WHAT YOU ARE ASKED TO DO:
Reproduce exactly, and only, the lines running from the start of the entries below to the line containing "[Select Pill] (110, 17)".

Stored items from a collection
>>>>

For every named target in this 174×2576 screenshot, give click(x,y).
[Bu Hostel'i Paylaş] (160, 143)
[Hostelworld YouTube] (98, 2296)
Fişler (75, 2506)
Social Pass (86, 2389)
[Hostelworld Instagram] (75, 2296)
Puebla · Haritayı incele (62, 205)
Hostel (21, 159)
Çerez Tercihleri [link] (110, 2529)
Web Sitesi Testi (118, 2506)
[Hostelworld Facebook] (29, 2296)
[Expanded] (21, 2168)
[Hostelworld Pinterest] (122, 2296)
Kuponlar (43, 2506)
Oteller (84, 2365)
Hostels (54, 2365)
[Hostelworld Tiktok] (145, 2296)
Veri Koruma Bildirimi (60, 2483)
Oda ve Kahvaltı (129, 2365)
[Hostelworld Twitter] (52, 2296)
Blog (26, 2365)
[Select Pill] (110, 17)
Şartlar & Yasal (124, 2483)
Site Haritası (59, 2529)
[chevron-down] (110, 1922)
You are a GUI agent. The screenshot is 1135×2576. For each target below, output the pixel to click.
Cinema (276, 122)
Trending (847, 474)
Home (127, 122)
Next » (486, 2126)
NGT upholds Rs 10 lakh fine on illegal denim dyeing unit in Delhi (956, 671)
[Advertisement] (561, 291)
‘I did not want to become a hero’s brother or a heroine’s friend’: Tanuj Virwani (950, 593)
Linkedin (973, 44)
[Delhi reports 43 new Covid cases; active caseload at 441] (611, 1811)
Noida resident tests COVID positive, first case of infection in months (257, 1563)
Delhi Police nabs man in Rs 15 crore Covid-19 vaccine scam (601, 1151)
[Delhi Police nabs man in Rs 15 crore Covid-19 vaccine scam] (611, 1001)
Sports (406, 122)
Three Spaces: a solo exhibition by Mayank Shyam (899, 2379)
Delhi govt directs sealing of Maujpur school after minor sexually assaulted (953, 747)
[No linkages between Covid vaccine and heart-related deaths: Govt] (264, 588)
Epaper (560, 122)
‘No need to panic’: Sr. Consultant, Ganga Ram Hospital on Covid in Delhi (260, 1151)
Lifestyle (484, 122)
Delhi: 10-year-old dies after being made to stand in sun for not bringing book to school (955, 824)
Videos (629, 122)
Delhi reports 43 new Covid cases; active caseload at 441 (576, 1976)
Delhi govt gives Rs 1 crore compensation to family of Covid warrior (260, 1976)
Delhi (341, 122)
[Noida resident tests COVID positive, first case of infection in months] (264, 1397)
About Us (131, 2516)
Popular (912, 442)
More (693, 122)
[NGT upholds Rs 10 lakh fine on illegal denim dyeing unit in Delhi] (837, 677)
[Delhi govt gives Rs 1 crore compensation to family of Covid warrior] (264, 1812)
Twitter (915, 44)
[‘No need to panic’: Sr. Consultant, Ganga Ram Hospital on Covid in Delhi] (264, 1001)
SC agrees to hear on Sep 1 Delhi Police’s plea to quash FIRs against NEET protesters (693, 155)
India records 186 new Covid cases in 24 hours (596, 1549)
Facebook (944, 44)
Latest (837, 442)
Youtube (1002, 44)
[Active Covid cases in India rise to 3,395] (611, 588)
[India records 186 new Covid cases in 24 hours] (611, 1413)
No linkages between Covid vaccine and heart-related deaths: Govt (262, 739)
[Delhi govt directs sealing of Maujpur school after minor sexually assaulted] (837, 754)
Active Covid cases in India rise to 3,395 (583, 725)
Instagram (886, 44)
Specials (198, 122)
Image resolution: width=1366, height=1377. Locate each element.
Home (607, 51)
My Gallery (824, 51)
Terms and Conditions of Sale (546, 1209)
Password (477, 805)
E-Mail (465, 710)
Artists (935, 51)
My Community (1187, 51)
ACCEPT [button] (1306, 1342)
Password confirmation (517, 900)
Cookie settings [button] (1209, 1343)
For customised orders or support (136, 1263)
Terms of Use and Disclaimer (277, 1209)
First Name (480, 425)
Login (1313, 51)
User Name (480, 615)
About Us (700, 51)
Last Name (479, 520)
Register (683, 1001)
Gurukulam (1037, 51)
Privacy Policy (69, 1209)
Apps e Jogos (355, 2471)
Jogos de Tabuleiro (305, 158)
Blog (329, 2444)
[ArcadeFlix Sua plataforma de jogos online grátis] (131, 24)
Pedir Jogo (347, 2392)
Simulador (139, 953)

<<<<

RESULT OF THE EXERCISE:
For every named target in this 174×2576 screenshot, give click(x,y).
[Bu Hostel'i Paylaş] (160, 143)
[Hostelworld YouTube] (98, 2296)
Fişler (75, 2506)
Social Pass (86, 2389)
[Hostelworld Instagram] (75, 2296)
Puebla · Haritayı incele (62, 205)
Hostel (21, 159)
Çerez Tercihleri [link] (110, 2529)
Web Sitesi Testi (118, 2506)
[Hostelworld Facebook] (29, 2296)
[Expanded] (21, 2168)
[Hostelworld Pinterest] (122, 2296)
Kuponlar (43, 2506)
Oteller (84, 2365)
Hostels (54, 2365)
[Hostelworld Tiktok] (145, 2296)
Veri Koruma Bildirimi (60, 2483)
Oda ve Kahvaltı (129, 2365)
[Hostelworld Twitter] (52, 2296)
Blog (26, 2365)
[Select Pill] (110, 17)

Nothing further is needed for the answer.